Selenium and mercury are redistributed to the brain during viral infection in mice

As part of the general host response to coxsackievirus B3 (CB3) infection, the concentration of essential and nonessential trace elements changes in different target organs of the infection. Essential (e.g., Se) and nonessential (e.g., Hg) trace elements are known to interact and affect inflammatory tissue lesions induced by CB3 infection. However, it is unknown whether these changes involve the brain. In the present study, the brain Hg and Se contents were measured through inductively coupled plasma-mass spectrometry and their distribution investigated by means of nuclear microscopy in the early phase (d 3) of CB3 infection in normally fed female Balb/c mice. Because of the infection, the concentration of Hg (4.07 +/- 0.46 ng/g wet wt) and Se (340 +/- 16 ng/g wet wt) in the brain increased twofold for Hg (8.77 +/- 1.65 ng/g wet wt, p < 0.05) and by 36% for Se (461 +/- 150 ng/g wet wt, ns). Nuclear microscopy of brain sections from mice having elevated Se and Hg concentrations failed to find localized levels of the elements high enough to make detection possible, indicating approximately homogeneous tissue distribution. Although the pathophysiological interpretation of these findings requires further research, the increase of Hg in the brain during infection might have an influence on the pathogenesis of the disease.

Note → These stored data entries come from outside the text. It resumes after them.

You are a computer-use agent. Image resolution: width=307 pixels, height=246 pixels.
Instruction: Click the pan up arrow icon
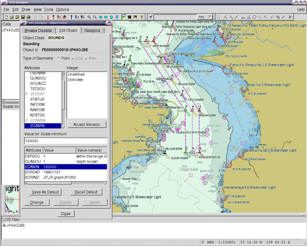[111, 17]
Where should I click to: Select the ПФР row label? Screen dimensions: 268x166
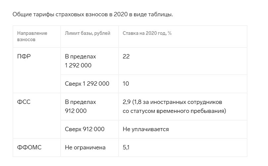24,56
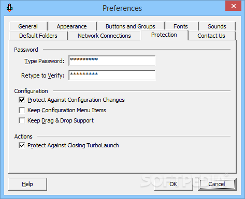This screenshot has width=245, height=199.
Task: Open the General tab
Action: [28, 26]
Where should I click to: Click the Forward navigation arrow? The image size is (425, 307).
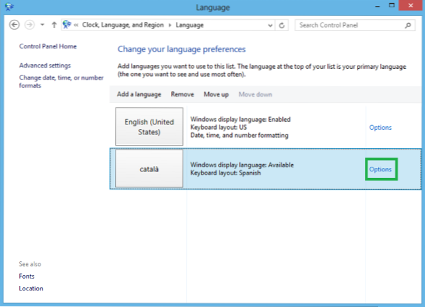coord(28,25)
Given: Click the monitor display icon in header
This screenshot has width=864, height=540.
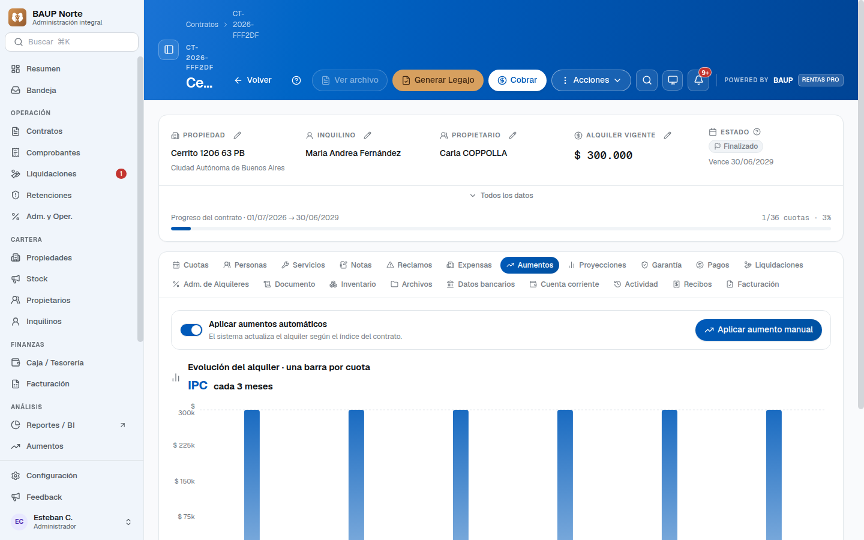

Correlation of iron and zinc levels with lesion depth in newly formed atherosclerotic lesions

Several studies have indicated a relationship between body iron content and cardiovascular disease, although other studies have not. There are also suggestions that zinc has an antioxidant and antiatherosclerotic effect. We have used Nuclear Microscopy, using the combination of Scanning Transmission Ion Microscopy (STIM), Rutherford Backscattering Spectrometry (RBS), and Proton Induced X-ray Emission (PIXE) to map and quantify iron and zinc levels in newly formed atherosclerotic lesions. Sixteen New Zealand White rabbits fed on a high cholesterol diet were divided into four groups of 4 rabbits each. Six weeks into the high cholesterol diet, two groups were treated with the iron chelating agent desferrioxamine, for 2 weeks and 4 weeks, respectively, by surgically implanting with Alzet osmotic pumps (Alza Corporation, Palo Alto, CA, USA) containing desferal (0.5 g/ml). The other two groups served as controls, and were surgically implanted with osmotic pumps containing saline. Tissue sections were taken from the aortic arch, flash frozen, and air-dried. Analysis of atherosclerotic lesions indicated a trend (p =.07) to a reduction in the progression of the lesion after 4 weeks of desferrioxamine treatment. For each of the control and desferrioxamine-treated animals however, the more extensive lesions contained a higher concentration of iron and a lower concentration of zinc. Our results are consistent with the view that early lesion formation may be accelerated by free radical production caused by increased iron levels, that zinc might antagonize such effects, and that more prolonged desferal treatment might have an antiatherosclerotic effect.